William B. Ittner circa 1920 
William Butts Ittner was born in St. Louis in 1864, the first child of Anthony and Mary Butts Ittner. Anthony, who had left school at age nine to work in a lead factory and then as a bricklayer, established Ittner Bros. brick company with his brother Conrad in 1859.

In 1876, the company built an extensive new plant located south of Shenandoah on California Street near St. Francis de Sales Church and School. The firm expanded their operation to include construction; the row of Italianate houses (1884-85) at 2632-56 Shenandoah was built and owned by the Ittner Bros.

Anthony Ittner was elected to the City Council in 1867; after several terms in the State legislature, he was elected to Congress in 1877. Throughout his political career, Ittner worked to establish trade schools for American young men.

His son William graduated in 1884 with the first class granted diplomas by Washington University's Manual Training School--an exemplary institution which attracted national attention. Ittner graduated in Architecture from Cornell University, then traveled in Europe before returning to St. Louis where he married Lottie Crane Allen and entered Eames & Young's office.

3435 Hawthorne, Link, Rosenheim & Ittner 
2137-39 California 

From 1889 to circa 1891, he practiced alone before entering brief partnerships, first with William Foster and then with Link and Rosenheim. One of his earliest buildings which is still standing is the 1891 house at 6034 West Cabanne Place. Two Shingle Style houses from 1892 have been demolished; three Compton Heights houses are extant: 3439 Longfellow (1893), 3013 Hawthorne (1894) and 3435 Hawthorne (with Link & Rosenheim in 1895).

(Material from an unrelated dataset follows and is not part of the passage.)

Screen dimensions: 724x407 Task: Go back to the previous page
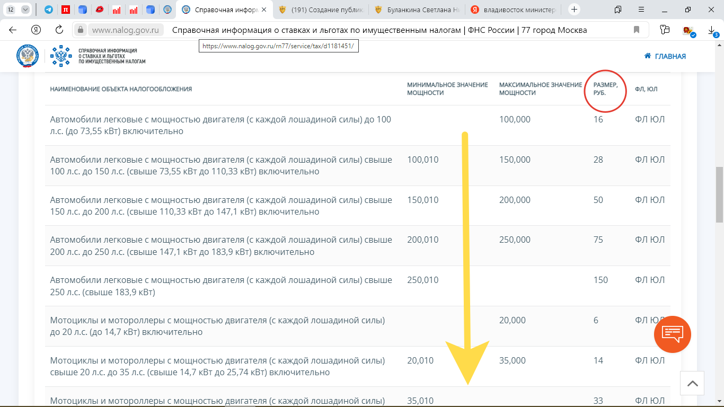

Perhaps the most interesting building from Ittner's early work is at 2137-39 California, just a few blocks from the Ittner family brickyards. Constructed in 1893 for an estimated $7,000, the two-story brick flats have a timeless sophistication which still appears somewhat avant-garde.

Ittner was President of the St. Louis Chapter of the American Institute of Architects from 1893-95; in 1897, he was elected to the new office of Commissioner of School Buildings for the Board of Education. Ittner served in that position until his resignation in 1910. He continued as "consulting architect" to the Board until October of 1914.

The first of Ittner's St. Louis school designs to be built was Eliot School (1898-99); the last was Bryan Mullanphy (1914-15). In addition to the fifty school buildings in St. Louis, Ittner's firm produced hundreds of school buildings in over 25 other states.

Missouri Athletic Club,
405 Washington Avenue 
Other notable buildings by Ittner in St. Louis include the 1916 Missouri Athletic Club (designed with G. F. A. Brueggeman) and the 1921 Scottish Rite Cathedral. In 1922, he lectured at New York University on School Planning and was appointed by the National Education Association to the Committee on Administration of Secondary Education. Ittner was invited by President Herbert Hoover to a White House Conference in 1926, the same year that he was elected Vice President of the St. Louis Plaza Commission.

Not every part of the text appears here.